## Provided data

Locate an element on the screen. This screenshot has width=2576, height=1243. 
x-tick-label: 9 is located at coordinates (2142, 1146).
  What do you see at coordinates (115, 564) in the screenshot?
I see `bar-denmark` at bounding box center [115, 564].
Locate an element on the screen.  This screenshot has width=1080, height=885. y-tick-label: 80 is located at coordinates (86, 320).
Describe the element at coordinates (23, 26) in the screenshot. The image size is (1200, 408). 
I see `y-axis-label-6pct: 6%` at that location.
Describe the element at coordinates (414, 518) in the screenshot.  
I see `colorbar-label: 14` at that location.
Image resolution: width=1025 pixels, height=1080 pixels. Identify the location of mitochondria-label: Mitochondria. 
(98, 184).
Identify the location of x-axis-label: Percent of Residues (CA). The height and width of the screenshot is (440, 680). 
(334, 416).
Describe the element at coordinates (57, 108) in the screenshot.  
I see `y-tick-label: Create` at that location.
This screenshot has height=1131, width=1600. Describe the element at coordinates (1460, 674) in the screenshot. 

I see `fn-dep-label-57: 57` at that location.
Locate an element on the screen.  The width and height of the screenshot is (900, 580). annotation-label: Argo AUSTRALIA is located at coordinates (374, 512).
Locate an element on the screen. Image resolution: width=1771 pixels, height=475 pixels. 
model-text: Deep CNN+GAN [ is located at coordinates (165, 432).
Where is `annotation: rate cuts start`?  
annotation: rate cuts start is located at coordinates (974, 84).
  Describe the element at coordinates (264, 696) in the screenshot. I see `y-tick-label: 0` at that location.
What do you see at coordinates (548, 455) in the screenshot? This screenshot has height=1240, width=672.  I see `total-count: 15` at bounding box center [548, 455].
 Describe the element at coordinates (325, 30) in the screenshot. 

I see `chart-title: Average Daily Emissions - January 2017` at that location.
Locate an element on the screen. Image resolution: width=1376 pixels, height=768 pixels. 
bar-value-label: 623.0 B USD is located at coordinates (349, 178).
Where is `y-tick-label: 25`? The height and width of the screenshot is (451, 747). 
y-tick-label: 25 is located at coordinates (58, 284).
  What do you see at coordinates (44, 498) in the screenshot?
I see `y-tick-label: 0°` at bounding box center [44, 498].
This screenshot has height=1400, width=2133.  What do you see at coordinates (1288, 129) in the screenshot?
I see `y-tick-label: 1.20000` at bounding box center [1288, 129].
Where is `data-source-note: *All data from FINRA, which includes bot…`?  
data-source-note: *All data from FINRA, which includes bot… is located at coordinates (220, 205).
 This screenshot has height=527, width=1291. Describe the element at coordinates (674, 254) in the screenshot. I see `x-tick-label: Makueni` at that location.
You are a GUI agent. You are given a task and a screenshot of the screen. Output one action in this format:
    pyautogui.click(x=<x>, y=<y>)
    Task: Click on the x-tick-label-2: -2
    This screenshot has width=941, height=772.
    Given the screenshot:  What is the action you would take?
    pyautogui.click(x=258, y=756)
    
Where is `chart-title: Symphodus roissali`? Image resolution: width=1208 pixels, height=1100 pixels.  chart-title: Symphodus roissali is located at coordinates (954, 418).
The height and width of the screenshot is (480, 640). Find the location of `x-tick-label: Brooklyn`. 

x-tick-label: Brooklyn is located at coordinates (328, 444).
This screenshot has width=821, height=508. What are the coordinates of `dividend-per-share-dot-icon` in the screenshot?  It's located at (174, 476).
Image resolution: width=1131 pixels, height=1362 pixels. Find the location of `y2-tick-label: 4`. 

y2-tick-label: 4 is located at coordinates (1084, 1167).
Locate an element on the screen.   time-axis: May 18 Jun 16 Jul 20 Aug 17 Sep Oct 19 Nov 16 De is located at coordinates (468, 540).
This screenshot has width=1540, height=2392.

## Work to be completed
Copy out each line of the material above that contains the string "pixels".

## Solution to this task
Image resolution: width=1025 pixels, height=1080 pixels. Identify the location of mitochondria-label: Mitochondria. 
Locate an element on the screen. Image resolution: width=1771 pixels, height=475 pixels. 
Locate an element on the screen. Image resolution: width=1376 pixels, height=768 pixels. 
Where is `chart-title: Symphodus roissali`? Image resolution: width=1208 pixels, height=1100 pixels.  chart-title: Symphodus roissali is located at coordinates (954, 418).
Image resolution: width=1131 pixels, height=1362 pixels. Find the location of `y2-tick-label: 4`. 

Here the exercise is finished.